**What you need to do:**
What is the count of lines in the records that include "height"? Reply with that number alone.

=== Data excerpts ===

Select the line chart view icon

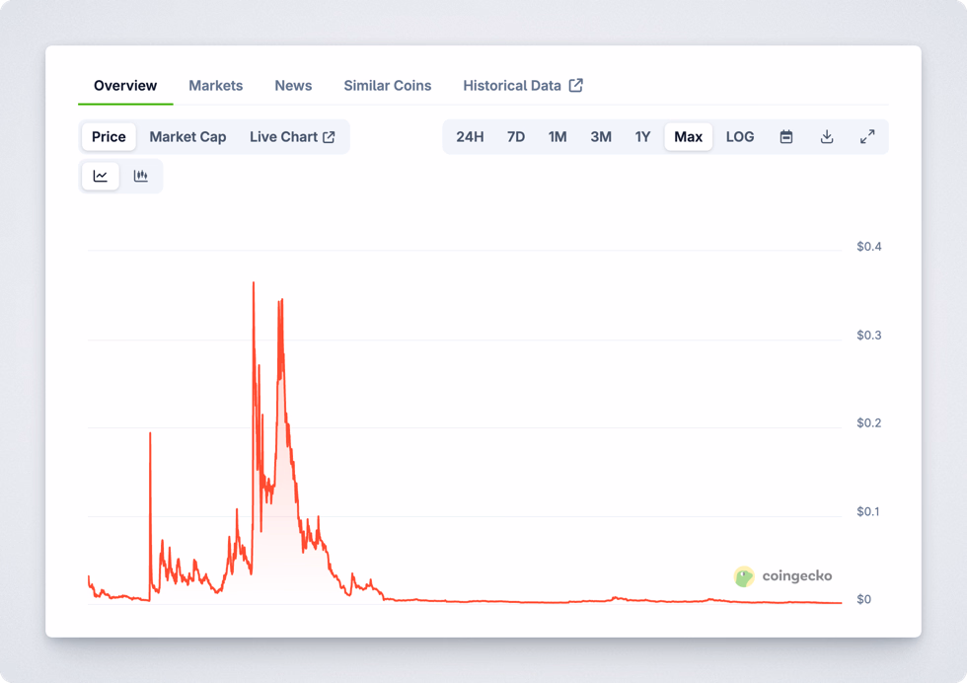[100, 176]
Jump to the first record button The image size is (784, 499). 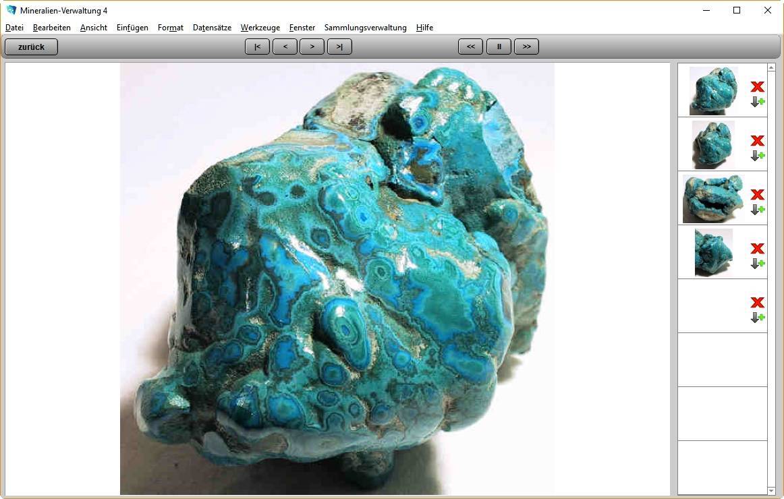(257, 47)
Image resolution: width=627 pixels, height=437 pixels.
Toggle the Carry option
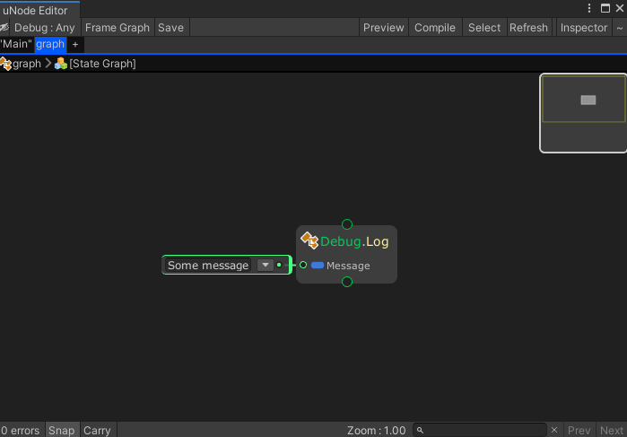pyautogui.click(x=97, y=430)
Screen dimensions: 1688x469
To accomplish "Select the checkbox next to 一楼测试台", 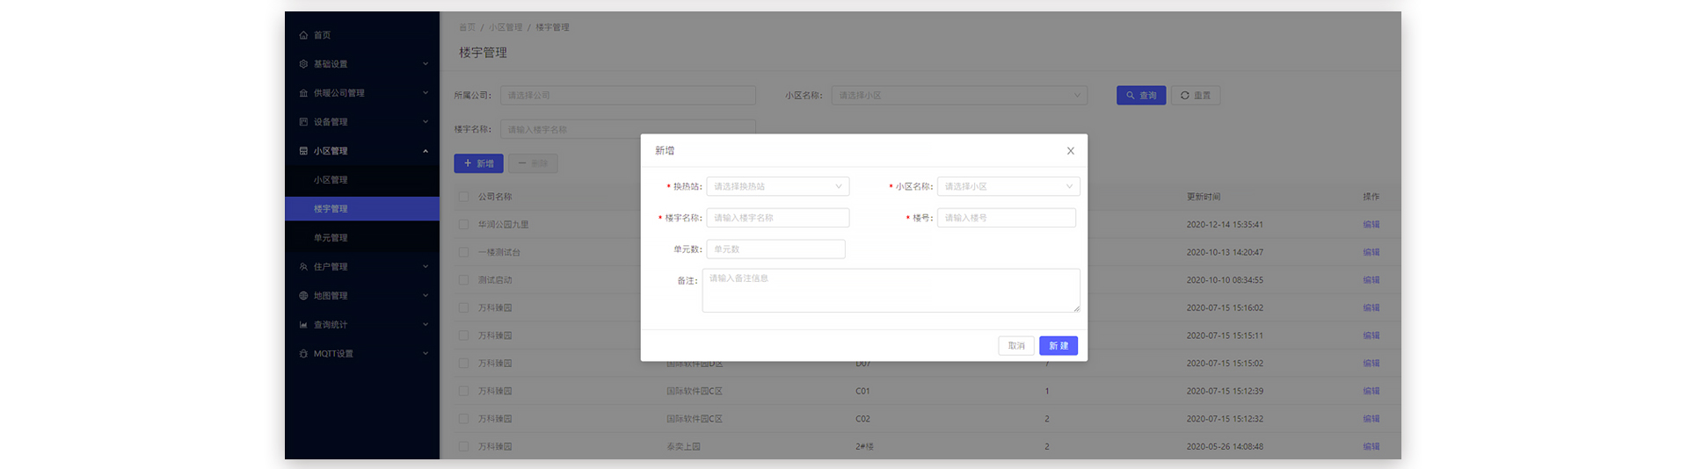I will [x=463, y=252].
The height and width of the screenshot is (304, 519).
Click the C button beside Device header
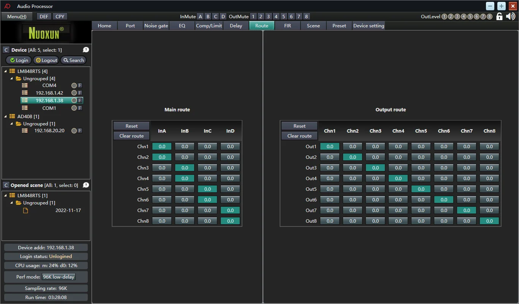pyautogui.click(x=6, y=50)

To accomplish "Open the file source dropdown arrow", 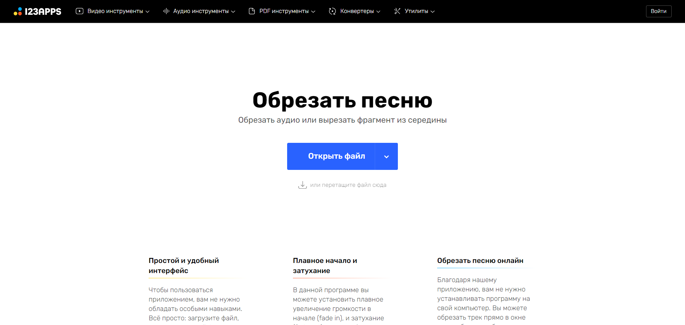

===

**Output for this task:**
2